Closed Gregory94 closed 4 years ago
The Matlab code from the Kornmann lab for processing the number of transposons and reads for each possible insertion site uses specific functions. These functions are not all present in Python. For example, Matlab uses the Biomap
function to read a .bam file. However, implementing a similar function in Python does not seem to be trivial. There is a package called pysam
that might be able to read .bam files, but this is not working on Windows machines. I will check if this will work in Linux (which should run the code in the end anyway) and see if this package gives the desired results.
I will also check if it would be feasible to escape to another programming language that might be able to do the analysis of the .bam file.

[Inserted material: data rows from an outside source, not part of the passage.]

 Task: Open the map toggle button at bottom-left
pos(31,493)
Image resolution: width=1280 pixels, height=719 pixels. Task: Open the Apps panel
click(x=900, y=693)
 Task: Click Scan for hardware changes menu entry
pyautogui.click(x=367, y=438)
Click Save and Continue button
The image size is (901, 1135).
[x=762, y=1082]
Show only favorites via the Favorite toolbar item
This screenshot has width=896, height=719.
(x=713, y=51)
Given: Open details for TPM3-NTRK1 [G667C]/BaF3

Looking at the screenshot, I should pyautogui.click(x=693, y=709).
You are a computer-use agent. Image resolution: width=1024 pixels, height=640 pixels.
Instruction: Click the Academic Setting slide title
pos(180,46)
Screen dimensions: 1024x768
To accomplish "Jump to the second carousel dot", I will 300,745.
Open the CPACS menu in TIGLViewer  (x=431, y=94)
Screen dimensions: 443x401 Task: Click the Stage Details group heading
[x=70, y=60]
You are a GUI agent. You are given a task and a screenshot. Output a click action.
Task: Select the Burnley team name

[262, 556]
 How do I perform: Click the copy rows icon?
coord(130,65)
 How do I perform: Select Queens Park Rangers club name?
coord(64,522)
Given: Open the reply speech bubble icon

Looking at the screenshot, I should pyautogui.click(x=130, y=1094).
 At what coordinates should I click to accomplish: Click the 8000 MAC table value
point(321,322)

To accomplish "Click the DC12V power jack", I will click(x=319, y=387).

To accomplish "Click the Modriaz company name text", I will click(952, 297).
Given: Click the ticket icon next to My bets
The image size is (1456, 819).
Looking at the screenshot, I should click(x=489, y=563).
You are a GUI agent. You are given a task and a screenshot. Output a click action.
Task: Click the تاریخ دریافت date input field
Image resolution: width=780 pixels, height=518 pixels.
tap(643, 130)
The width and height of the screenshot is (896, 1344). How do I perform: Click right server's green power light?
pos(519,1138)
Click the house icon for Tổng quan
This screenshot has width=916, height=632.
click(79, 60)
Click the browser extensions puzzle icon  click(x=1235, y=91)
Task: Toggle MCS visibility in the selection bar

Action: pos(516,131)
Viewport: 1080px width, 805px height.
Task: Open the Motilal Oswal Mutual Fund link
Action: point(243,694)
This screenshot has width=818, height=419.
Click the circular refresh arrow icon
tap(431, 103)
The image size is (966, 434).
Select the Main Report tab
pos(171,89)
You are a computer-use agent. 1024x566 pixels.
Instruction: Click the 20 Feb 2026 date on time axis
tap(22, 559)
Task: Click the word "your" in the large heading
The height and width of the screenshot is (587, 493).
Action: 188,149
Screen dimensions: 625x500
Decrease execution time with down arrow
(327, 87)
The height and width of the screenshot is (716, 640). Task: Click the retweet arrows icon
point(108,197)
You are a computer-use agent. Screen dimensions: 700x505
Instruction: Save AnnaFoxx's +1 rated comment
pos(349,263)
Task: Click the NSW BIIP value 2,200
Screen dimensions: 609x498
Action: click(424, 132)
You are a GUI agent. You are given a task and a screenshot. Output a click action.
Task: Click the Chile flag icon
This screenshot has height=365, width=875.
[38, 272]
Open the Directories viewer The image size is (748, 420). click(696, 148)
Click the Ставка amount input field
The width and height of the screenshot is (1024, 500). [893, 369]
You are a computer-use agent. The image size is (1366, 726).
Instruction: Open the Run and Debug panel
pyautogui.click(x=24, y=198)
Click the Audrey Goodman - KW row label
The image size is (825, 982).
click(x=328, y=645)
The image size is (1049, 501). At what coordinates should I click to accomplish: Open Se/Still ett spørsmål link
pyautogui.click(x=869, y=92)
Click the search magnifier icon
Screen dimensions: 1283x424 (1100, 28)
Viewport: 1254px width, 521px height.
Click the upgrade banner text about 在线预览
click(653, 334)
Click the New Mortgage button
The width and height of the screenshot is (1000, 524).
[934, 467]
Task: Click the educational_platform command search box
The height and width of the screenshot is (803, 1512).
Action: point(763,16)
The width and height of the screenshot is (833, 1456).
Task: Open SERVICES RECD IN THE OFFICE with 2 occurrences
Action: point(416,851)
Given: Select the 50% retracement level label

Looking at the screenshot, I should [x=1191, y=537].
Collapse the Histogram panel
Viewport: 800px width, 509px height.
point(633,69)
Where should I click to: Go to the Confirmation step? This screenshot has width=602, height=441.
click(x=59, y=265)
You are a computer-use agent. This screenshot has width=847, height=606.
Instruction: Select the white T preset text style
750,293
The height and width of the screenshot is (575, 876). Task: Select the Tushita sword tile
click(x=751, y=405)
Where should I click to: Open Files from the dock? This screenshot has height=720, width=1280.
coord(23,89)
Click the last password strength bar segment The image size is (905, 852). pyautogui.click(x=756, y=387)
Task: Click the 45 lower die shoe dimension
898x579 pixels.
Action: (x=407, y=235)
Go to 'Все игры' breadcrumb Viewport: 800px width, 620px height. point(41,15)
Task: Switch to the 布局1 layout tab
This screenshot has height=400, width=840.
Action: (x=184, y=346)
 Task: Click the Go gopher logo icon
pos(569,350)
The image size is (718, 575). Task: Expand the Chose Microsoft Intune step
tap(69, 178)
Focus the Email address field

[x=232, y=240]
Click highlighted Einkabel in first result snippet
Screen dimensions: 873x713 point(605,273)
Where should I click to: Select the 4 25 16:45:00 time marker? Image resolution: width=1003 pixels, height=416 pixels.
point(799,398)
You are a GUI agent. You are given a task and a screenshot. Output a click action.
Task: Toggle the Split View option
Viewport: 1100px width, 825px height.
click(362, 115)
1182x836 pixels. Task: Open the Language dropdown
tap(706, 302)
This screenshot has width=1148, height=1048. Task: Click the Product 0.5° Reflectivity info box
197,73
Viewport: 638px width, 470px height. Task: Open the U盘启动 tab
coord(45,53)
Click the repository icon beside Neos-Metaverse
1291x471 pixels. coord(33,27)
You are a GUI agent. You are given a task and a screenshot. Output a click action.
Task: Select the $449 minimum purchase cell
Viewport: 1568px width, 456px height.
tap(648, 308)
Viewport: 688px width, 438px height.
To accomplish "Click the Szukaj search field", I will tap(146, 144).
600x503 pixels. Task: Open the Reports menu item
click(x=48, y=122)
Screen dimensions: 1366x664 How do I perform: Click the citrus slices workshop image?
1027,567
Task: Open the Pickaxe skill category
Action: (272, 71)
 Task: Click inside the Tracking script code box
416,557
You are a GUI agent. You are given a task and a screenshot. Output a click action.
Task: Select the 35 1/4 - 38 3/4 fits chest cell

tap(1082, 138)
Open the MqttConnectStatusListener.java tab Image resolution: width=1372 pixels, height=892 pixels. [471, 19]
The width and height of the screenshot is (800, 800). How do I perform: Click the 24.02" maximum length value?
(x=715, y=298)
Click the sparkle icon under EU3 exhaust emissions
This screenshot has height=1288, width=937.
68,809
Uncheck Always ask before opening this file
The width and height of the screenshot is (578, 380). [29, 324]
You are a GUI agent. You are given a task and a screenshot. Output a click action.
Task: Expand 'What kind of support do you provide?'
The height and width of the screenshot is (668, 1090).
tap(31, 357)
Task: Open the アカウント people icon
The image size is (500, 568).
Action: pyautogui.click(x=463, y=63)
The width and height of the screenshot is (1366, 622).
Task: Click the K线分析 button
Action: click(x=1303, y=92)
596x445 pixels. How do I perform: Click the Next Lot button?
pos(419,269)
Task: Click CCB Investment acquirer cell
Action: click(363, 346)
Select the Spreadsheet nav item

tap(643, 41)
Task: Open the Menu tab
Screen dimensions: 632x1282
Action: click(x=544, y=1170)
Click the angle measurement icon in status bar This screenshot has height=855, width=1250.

The progress on translating the Matlab code from the Kornmann lab to python can be found here. The pysam function seems to work pretty well and the python code has very similar results compared to the Matlab code. There are some differences, for example due to the fact that some python functions work slightly different compared to their Matlab equivalents. Also, the Python code uses some different files for finding (essential) genes that are not perfectly identical to the ones used by the Kornmann lab. Tests need to prove if these differences are acceptable. When the tests prove successful, this code will be changed to a more organized python code and some improvements in terms of efficiency and speed will be made.
The python code for transposon mapping is finished and integrated into the workflow for satay analysis. The code can be found here and is now also present in the virtual machine. I solved all the issues that were present in the matlab code by Benoit and the code creates some additional files that might be helpful for our research.
Using Python makes it easier to integrate the code in the rest of the workflow. Also, this makes documentation easier using for example Jupyter Notebooks or Jupyter Books.